▶ **Exercise prompt**: Find where "[Nightmoth] (184, 381)" appears in the entries below. That line and all lines after it, through the last, are to be duplicated exactly, with nothing else.

▶ **Data provided**:
--- START ---

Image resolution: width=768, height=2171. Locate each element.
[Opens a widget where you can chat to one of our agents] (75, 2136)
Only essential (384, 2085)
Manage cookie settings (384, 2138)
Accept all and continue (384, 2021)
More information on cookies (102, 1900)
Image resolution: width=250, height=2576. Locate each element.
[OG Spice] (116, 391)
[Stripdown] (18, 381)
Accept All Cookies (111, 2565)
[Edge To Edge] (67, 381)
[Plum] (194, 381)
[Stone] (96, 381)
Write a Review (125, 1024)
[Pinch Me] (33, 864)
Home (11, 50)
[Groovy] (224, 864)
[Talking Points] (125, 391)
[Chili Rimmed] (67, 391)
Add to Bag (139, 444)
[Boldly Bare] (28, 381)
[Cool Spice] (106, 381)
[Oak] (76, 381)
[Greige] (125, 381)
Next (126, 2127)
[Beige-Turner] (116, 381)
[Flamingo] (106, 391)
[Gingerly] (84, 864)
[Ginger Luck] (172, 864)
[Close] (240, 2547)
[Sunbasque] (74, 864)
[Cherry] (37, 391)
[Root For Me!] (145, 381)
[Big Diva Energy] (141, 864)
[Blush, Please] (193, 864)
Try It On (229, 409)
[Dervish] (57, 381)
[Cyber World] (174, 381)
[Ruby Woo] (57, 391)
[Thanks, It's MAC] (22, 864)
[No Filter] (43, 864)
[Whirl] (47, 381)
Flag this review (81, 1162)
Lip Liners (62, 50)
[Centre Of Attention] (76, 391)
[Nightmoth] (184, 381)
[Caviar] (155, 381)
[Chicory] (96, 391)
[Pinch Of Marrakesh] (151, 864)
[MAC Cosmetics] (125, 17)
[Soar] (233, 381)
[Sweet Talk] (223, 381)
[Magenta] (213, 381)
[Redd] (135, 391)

--- END ---

▶ **The answer**:
[Nightmoth] (184, 381)
[Caviar] (155, 381)
[Chicory] (96, 391)
[Pinch Of Marrakesh] (151, 864)
[MAC Cosmetics] (125, 17)
[Soar] (233, 381)
[Sweet Talk] (223, 381)
[Magenta] (213, 381)
[Redd] (135, 391)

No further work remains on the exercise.